*Selected excerpt*
┌──

Well, you might have created a problem when you joined the pick-up line with the 1/4" return line.

Assume you purchased the sending unit having the 3/8" pick-up tube? Factory, and most I see available use the 5/16" pick-up tube, not 3/8". 3/8" was factory 1968 and up.

Next issue I see, and might be your problem, I get your Junior Johnson thinking, but did you extend the 1/4" return line alongside, and match, the 3/8" or 5/16" pick-up tube? If not, that is your problem right there. The 1/4" return line does not go to the bottom of the tank like the pick-up tube. It is much shorter and only returns the gas, so no need to go into the tank very far.

I snagged a photo of a 1965 GTO repop 5/16" fuel sending unit with 1/4" return line. Note how short it is. If this is you, you are sucking up air, not gas at the higher RPM's because there will be less resistance sucking air than gas.

Maybe the issue?


----------



## lust4speed (Jul 5, 2019)

Also worth noting is tubing is measured by outside diameter so that 5/16" tube is roughly 1/4" I.D and the 1/4" return line is roughly 3/16". The resistance inside the small return line means that it is adding almost nothing to overall flow.


----------



## Roqetman (Aug 31, 2015)

Thanks again for all the input! They say a picture is worth a thousand words so, I drew a diagram to show how I used two “Y” connectors to incorporate the 5/16 factory fuel line and the 1/4 return line in order to hopefully increase fuel flow to carb. Granted this still has not solved the fuel delivery issue >4000 rpm but I thought, if it worked it would be easier than installing a new 3/8 line. Another question, would using a fuel filter that has fittings for fuel to the carb and the return line to the tank be a good option since that is apparently how Pontiac designed It? Thanks again for helping me with this issue!


----------



## Roqetman (Aug 31, 2015)

Here is picture of the fuel filter with return line fitting. Would this help?


----------



## geeteeohguy (Feb 2, 2008)

I see no picture. The return line needs to run to the tank separately per the manufacturer's design in order to bleed off vapor pressure and allow the fuel to flow better and cooler. Much like venting a gas can. Tying the two together will cause issues and not help fueling issues. You need 3-5 PSI fuel pressure, and enough volume to fill a quart jar full of gas in a few seconds of cranking...like less than 25. Here's my original '67 vapor return set-up.


----------



## Roqetman (Aug 31, 2015)

└──

*Given information*
┌──

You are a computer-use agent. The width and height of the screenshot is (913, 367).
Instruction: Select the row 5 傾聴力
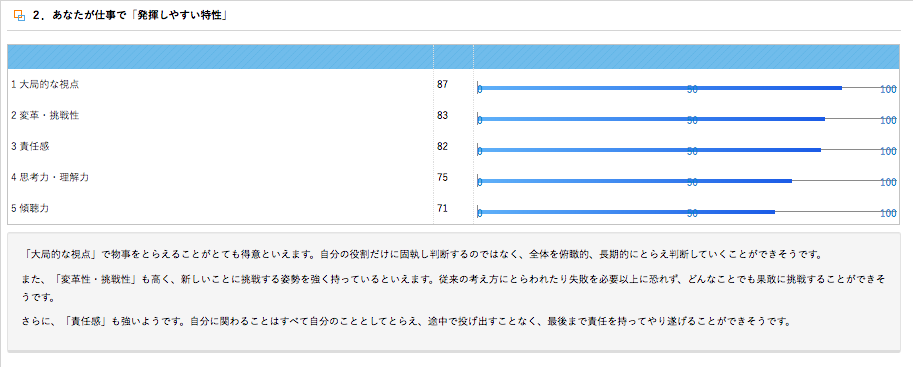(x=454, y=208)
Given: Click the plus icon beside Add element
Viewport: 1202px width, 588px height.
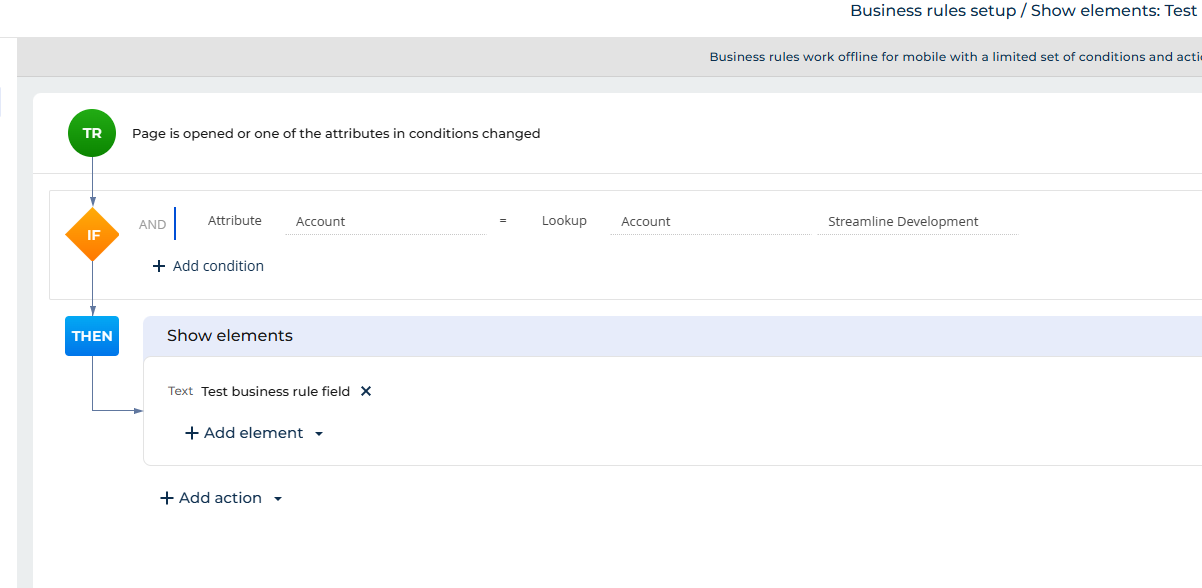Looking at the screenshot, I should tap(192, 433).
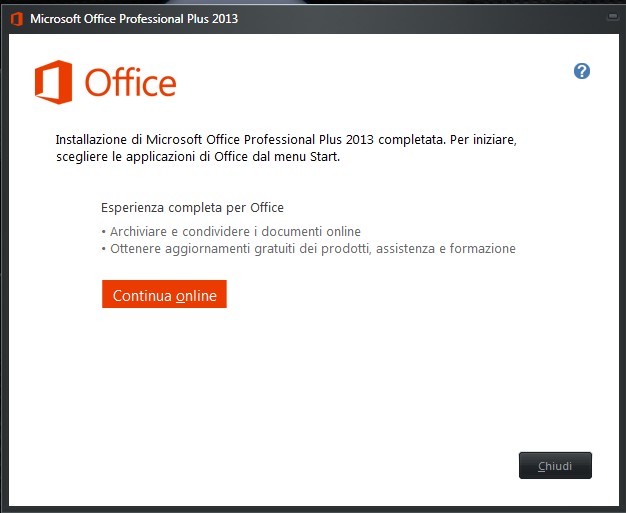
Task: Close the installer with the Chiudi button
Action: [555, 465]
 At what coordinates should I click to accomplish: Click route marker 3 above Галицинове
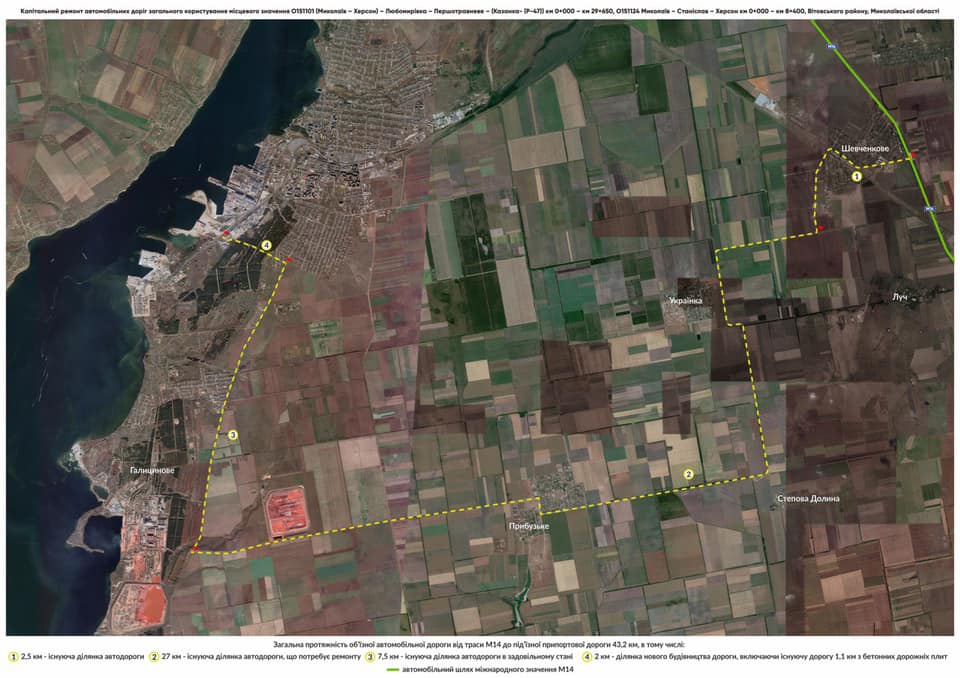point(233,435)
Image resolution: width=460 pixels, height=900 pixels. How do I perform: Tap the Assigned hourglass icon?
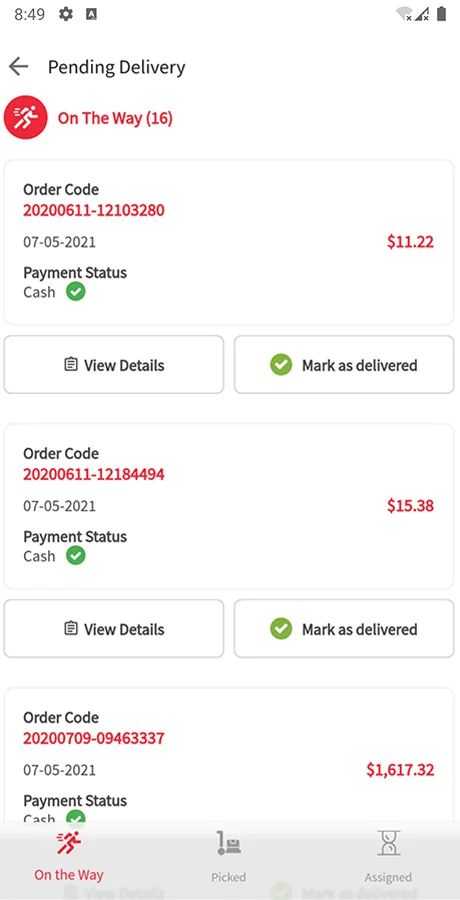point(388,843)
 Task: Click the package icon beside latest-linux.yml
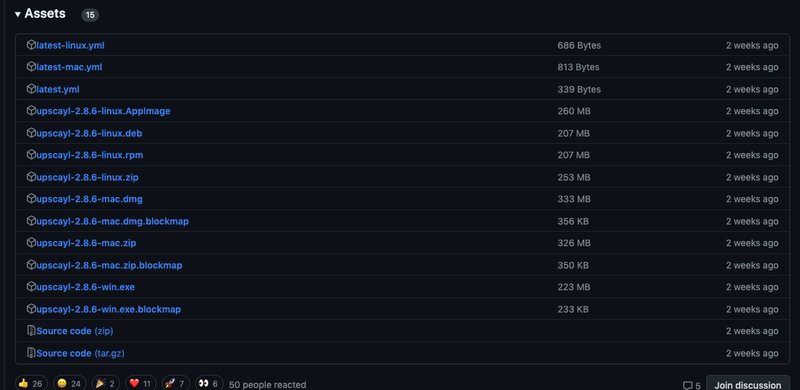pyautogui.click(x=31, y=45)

└──
┌──

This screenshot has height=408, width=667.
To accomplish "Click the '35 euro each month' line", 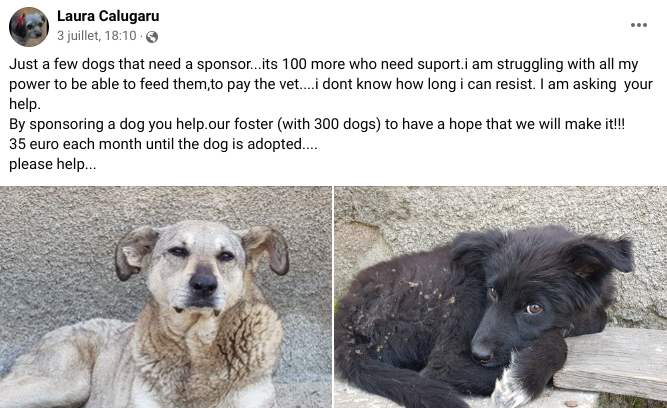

└──

*What this exercise asks*
a - According to the fuel return line thread, how much fuel pressure is needed?
b - Carry on the forum thread about the fuel pickup and return lines, starting from its final line.

*Results*
a - 3-5 PSI.

b -
Geeteeohguy, can you not see the diagram I drew or the fuel filter pic? Do you think using the return line with this type filter solve the problem with 5/16” fuel or do I need to install a new 3/8” fuel line?


----------



## geeteeohguy (Feb 2, 2008)

You need to find out why your fuel delivery is not up to par. You first need to perform a volume check. And go from there. I explained how the vapor return system works...it's a vapor return, not an additional fuel supply. As stated previously, the 1/4 return line does not go down where the pickup is in the tank. It's there to allow vapor and some fuel to return to the tank, not to provide additional fuel to the carb. If you are failing the volume check, it is a fuel pump issue that is likely. Both my GTO's are running the original small line and don't have any issues running out of fuel at even engine-grenading rpms. Find out what's wrong rather than trying to re-engineer the car.


----------



## Sick467 (Oct 29, 2019)

Roqetman said:


> Geeteeohguy, can you not see the diagram I drew or the fuel filter pic? ...


I see your fuel line drawing and it is better with your mods, but only slightly compared to the original 5/16" line. The two lines add some volume, but also add flow resistance. The added volume exceeds the resistance. It is my opinion that it only equates to a small improvement. Many Pontiacs have been beefed up and still do fine with the original smaller line...3/8" would be better, but maybe not necessary. I would look elsewhere for your problem so long as you have made sure your lines are clear and free flowing.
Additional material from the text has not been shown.